Institute of Artificial Intelligence and Robotics, Xi'an Jiaotong University, Xi'an 710049, China.
HERE Technologies, Chicago, IL 60606, USA.
Sensors (Basel). 2018 Jun 21;18(7):1979. doi: 10.3390/s18071979.
Research in human action recognition has accelerated significantly since the introduction of powerful machine learning tools such as Convolutional Neural Networks (CNNs). However, effective and efficient methods for incorporation of temporal information into CNNs are still being actively explored in the recent literature. Motivated by the popular recurrent attention models in the research area of natural language processing, we propose the Attention-aware Temporal Weighted CNN (ATW CNN) for action recognition in videos, which embeds a visual attention model into a temporal weighted multi-stream CNN. This attention model is simply implemented as temporal weighting yet it effectively boosts the recognition performance of video representations. Besides, each stream in the proposed ATW CNN framework is capable of end-to-end training, with both network parameters and temporal weights optimized by stochastic gradient descent (SGD) with back-propagation. Our experimental results on the UCF-101 and HMDB-51 datasets showed that the proposed attention mechanism contributes substantially to the performance gains with the more discriminative snippets by focusing on more relevant video segments.
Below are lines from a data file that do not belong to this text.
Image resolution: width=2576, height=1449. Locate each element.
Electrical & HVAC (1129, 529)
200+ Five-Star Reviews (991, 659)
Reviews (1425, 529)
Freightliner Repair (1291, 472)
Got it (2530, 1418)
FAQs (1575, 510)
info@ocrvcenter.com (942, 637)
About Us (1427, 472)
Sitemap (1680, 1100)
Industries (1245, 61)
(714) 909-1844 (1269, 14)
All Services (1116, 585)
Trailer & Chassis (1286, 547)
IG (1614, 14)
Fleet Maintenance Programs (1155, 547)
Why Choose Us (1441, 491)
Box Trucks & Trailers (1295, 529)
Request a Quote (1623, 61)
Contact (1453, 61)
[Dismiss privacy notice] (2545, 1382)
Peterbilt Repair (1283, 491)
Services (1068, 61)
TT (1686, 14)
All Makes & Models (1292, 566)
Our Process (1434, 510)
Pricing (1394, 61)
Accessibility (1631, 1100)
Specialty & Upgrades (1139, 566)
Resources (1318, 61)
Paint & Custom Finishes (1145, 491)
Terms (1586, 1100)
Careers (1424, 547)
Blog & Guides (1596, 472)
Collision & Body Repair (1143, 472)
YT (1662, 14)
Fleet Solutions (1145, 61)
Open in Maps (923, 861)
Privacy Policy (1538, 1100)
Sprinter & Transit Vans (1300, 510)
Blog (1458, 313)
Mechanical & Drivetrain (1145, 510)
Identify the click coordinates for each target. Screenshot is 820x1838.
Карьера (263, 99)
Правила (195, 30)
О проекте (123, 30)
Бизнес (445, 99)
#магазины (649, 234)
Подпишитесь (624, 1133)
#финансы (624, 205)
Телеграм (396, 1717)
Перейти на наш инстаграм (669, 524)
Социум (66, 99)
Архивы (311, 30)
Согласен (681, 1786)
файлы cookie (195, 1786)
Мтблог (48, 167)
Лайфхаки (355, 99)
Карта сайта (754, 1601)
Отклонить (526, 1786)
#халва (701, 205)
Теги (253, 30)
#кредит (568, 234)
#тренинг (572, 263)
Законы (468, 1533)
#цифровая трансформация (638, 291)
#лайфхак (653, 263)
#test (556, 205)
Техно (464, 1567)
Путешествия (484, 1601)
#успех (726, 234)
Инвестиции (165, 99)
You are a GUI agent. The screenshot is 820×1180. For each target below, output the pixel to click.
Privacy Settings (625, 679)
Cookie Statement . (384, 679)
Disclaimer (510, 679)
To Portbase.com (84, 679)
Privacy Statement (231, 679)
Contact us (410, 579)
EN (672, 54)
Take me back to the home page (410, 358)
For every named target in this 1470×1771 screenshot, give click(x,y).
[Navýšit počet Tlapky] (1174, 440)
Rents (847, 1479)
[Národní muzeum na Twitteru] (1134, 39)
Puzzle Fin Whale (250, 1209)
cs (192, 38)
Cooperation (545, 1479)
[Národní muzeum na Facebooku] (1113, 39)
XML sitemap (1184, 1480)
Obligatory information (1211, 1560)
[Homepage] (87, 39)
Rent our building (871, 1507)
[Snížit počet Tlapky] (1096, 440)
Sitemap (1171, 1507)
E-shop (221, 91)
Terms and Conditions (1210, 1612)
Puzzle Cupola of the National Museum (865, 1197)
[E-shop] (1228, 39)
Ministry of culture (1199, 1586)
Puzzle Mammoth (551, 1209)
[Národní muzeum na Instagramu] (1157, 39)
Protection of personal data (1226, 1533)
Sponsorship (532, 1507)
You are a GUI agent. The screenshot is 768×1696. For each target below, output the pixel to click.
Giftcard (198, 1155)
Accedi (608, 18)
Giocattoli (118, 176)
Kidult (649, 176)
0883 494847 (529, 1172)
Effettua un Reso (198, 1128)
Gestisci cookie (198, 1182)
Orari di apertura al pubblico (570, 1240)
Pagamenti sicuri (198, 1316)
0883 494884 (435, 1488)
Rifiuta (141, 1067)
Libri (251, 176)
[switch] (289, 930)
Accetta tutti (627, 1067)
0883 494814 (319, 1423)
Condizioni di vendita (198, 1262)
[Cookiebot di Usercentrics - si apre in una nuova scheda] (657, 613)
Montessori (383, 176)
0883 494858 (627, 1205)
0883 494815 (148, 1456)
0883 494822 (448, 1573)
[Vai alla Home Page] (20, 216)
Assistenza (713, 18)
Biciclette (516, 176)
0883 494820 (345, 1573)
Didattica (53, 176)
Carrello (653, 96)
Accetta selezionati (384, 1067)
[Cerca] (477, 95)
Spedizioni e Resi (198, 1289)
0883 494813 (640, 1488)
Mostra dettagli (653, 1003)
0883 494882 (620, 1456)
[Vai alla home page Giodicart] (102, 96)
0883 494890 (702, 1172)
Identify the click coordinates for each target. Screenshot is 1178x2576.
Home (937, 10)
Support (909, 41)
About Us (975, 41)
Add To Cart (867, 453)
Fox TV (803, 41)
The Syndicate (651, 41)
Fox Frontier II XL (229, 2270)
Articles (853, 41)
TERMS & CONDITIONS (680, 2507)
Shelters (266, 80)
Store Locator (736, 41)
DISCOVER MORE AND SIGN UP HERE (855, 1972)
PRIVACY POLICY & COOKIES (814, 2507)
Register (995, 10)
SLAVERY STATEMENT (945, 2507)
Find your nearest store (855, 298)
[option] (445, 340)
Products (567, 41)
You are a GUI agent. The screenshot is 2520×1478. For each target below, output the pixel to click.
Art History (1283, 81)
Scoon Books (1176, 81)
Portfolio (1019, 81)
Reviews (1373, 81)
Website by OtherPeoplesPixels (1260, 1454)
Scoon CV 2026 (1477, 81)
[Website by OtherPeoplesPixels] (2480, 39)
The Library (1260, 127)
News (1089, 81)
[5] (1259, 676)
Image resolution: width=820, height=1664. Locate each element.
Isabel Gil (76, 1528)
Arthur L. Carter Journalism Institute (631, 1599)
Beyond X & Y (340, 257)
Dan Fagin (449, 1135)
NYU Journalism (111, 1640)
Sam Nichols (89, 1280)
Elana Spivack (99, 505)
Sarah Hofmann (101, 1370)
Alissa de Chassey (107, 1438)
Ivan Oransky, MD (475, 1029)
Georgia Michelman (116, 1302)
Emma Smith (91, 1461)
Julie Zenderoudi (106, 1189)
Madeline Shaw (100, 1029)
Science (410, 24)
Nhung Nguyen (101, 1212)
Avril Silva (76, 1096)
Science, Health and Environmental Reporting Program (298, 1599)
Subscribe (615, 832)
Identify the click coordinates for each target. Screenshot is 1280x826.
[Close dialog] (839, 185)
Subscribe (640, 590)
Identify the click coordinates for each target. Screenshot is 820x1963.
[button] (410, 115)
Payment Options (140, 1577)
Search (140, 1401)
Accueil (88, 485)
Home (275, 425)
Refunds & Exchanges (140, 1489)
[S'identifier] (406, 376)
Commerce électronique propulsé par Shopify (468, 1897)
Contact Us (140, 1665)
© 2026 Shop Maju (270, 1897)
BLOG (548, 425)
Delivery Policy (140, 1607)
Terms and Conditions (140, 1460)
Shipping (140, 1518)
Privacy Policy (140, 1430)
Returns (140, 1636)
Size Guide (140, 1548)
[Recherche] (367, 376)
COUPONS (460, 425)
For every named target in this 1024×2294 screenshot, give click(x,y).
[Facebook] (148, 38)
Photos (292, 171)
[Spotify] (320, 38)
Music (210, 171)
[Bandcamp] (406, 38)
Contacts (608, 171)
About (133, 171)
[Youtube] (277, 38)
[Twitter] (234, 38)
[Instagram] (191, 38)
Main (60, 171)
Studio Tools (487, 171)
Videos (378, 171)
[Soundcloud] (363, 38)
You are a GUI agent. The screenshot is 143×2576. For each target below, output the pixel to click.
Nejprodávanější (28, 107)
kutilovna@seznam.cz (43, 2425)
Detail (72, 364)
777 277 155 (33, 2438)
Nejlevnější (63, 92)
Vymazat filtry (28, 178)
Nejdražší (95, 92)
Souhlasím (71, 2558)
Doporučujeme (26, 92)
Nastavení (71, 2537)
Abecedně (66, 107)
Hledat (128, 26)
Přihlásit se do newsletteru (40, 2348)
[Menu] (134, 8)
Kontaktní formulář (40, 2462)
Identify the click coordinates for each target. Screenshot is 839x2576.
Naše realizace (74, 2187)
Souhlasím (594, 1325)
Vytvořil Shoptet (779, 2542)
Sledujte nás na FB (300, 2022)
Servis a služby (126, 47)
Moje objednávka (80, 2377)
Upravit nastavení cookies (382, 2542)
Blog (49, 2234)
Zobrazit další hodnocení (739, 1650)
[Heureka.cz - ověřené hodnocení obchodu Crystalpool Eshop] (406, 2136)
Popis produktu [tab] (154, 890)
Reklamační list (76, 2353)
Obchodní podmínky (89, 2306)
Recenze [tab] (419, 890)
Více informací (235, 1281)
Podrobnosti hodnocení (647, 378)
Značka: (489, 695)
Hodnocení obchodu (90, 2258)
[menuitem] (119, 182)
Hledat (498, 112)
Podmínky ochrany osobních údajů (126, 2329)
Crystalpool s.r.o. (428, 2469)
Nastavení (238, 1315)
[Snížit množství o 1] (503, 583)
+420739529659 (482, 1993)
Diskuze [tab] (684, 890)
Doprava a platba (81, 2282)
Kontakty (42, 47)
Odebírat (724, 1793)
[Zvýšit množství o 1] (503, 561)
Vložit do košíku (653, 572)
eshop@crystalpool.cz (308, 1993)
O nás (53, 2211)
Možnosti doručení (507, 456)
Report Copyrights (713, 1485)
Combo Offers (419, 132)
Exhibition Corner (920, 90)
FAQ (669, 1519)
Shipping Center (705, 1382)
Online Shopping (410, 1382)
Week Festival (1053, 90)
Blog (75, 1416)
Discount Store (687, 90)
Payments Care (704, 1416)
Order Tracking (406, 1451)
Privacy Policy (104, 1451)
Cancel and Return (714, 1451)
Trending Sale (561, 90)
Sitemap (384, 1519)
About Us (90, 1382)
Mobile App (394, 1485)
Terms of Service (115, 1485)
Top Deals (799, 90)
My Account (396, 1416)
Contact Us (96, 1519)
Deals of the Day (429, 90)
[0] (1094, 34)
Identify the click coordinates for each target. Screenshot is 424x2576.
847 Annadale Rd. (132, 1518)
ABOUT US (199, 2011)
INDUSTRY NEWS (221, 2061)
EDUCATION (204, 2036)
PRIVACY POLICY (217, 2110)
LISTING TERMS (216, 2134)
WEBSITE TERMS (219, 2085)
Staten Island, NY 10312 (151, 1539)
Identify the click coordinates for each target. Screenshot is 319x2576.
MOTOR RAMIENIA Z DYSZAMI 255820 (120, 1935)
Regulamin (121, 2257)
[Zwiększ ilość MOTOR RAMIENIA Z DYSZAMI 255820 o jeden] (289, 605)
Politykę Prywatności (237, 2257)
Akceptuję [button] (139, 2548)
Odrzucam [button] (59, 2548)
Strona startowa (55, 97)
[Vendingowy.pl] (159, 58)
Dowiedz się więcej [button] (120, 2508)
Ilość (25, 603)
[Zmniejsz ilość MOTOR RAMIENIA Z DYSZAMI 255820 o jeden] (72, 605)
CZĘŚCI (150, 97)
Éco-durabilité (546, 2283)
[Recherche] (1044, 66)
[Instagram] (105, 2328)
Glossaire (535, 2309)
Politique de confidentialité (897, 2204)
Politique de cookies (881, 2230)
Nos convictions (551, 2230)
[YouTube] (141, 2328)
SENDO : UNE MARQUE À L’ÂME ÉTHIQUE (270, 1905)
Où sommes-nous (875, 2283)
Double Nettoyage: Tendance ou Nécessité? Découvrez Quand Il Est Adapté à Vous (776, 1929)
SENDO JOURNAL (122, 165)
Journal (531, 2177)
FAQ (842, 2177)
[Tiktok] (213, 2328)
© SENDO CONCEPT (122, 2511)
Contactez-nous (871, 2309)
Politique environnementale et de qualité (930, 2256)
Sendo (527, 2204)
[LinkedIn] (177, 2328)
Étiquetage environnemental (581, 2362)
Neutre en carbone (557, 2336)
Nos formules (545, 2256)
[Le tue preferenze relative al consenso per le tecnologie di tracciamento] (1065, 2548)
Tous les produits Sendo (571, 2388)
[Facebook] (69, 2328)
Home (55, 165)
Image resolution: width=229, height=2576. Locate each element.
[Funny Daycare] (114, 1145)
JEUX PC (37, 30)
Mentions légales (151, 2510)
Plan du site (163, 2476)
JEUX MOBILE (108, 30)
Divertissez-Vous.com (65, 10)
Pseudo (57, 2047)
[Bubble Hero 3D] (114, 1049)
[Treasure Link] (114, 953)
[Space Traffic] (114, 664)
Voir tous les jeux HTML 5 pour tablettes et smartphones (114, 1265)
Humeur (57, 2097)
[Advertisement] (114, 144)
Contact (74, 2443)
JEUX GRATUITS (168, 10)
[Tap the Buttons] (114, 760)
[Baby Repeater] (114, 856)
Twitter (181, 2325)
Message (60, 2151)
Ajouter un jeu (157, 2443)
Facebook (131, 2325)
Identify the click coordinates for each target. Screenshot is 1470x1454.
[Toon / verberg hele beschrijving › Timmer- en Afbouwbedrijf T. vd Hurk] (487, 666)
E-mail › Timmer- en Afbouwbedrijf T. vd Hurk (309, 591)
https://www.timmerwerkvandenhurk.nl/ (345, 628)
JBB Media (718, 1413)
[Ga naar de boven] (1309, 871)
自卷积神经网络(CNN)等强大的机器学习工具问世以来,人类动作识别的研究取得了显著进展。然而,在最近的文献中,仍在积极探索将时间信息有效且高效地融入 CNN 的方法。受自然语言处理领域中流行的递归注意模型的启发,我们提出了一种用于视频动作识别的注意力感知时间加权 CNN(ATW CNN),它将视觉注意力模型嵌入到时间加权多流 CNN 中。这种注意力模型通过简单的时间加权来实现,但可以有效提高视频表示的识别性能。此外,所提出的 ATW CNN 框架中的每个流都可以进行端到端训练,通过随机梯度下降(SGD)和反向传播来优化网络参数和时间权重。我们在 UCF-101 和 HMDB-51 数据集上的实验结果表明,所提出的注意力机制通过关注更相关的视频片段,通过关注更具判别力的片段,为性能提升做出了重大贡献。